#### EXERCISE OBJECTIVE
Below are some records. Copy every line in them that holds "avatar".

_ _ _ _

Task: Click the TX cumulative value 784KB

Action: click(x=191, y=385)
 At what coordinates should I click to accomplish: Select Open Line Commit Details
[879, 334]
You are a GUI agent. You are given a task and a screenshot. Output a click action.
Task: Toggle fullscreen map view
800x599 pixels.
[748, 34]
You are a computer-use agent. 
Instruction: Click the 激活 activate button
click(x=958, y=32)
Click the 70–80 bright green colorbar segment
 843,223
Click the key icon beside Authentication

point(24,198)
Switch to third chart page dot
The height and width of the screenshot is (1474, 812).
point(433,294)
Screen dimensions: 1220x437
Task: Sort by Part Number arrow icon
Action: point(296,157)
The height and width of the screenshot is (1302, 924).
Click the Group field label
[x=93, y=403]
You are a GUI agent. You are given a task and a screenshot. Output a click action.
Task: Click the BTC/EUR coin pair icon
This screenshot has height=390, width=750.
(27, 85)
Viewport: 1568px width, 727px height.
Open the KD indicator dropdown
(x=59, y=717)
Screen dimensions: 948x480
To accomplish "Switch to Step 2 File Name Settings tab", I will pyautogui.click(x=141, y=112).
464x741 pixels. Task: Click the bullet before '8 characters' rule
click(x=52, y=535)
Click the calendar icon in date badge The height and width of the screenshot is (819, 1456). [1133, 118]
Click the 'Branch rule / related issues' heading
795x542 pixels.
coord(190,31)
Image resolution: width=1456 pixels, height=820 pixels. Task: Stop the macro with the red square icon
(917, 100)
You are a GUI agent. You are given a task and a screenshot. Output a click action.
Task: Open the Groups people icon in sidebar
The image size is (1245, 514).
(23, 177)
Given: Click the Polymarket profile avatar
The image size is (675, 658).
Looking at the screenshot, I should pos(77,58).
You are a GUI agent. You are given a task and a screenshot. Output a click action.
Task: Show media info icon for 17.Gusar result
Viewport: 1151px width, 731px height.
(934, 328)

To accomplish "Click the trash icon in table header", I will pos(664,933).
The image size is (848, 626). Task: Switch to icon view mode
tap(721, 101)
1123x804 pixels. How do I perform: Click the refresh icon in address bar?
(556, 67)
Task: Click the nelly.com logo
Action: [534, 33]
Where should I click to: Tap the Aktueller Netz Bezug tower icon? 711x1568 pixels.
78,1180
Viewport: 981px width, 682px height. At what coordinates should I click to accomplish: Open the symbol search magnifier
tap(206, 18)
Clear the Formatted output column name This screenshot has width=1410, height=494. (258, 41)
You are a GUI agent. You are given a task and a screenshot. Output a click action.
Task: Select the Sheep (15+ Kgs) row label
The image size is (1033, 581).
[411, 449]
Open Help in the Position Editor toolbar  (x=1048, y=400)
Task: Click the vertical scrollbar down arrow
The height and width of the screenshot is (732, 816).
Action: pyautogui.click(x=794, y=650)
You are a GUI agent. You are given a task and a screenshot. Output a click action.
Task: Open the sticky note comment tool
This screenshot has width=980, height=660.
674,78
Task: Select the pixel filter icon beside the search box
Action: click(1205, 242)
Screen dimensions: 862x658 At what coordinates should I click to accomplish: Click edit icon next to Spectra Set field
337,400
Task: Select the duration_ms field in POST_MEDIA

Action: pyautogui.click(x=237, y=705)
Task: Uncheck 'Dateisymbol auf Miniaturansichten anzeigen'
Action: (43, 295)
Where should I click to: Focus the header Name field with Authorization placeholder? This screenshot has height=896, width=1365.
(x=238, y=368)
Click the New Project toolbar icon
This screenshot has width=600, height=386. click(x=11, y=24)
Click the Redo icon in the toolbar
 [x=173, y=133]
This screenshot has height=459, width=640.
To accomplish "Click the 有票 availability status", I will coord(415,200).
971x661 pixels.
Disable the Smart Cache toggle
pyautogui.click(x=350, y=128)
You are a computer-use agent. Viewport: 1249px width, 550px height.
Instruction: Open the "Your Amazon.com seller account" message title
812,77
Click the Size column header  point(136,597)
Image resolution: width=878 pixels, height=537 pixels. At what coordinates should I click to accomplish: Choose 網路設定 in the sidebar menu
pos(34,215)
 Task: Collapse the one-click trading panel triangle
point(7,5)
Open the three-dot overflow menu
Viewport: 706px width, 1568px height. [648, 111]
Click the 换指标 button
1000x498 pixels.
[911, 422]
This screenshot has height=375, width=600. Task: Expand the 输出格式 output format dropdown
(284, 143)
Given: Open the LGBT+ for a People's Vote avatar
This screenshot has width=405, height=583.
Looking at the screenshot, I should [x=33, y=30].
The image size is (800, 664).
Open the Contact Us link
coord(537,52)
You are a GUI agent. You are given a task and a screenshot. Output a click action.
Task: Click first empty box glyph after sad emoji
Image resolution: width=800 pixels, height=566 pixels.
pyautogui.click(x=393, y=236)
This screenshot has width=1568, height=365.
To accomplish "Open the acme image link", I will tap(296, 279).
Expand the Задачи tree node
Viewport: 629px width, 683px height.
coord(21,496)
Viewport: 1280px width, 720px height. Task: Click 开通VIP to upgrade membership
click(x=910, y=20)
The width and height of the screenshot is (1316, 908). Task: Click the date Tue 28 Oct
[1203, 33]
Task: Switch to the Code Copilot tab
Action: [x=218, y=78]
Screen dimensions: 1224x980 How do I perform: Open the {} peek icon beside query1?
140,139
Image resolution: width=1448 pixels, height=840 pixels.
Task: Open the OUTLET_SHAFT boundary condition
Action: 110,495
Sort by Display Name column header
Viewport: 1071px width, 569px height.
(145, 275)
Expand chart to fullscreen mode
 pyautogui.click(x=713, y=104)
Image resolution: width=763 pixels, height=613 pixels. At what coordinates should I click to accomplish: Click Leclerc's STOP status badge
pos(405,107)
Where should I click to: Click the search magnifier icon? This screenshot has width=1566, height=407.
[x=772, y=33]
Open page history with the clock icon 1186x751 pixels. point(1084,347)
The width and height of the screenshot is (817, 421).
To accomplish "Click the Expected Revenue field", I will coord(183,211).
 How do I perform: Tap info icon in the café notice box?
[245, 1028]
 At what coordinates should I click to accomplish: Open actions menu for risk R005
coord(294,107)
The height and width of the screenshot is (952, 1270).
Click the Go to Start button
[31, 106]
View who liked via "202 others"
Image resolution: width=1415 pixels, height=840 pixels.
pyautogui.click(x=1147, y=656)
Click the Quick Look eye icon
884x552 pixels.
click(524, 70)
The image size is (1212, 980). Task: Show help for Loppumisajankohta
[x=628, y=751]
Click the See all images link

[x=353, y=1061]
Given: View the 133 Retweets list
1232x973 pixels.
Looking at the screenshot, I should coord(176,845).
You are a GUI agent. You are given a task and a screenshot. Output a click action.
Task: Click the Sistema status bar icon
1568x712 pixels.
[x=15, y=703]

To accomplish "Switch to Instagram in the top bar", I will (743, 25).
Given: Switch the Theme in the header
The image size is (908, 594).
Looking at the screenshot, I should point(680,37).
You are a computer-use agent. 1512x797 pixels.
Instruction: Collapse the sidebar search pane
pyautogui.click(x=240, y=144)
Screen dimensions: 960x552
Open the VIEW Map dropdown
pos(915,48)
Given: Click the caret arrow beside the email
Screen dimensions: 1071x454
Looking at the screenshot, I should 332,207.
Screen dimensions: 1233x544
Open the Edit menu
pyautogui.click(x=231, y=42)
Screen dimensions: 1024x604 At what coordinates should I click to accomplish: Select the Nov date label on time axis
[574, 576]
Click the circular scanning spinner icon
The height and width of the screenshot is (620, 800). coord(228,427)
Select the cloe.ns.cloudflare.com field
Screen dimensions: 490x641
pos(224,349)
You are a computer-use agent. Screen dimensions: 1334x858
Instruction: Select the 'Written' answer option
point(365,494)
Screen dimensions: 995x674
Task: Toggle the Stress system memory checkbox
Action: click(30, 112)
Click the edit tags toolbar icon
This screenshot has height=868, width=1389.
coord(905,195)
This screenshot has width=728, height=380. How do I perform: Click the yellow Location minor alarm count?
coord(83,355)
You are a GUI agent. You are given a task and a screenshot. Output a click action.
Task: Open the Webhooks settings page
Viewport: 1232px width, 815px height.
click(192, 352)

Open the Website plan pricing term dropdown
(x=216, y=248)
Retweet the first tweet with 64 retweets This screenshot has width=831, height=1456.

_ _ _ _

#### YOUR SOLUTION
Given: Click the Polymarket profile avatar
Given: Open the LGBT+ for a People's Vote avatar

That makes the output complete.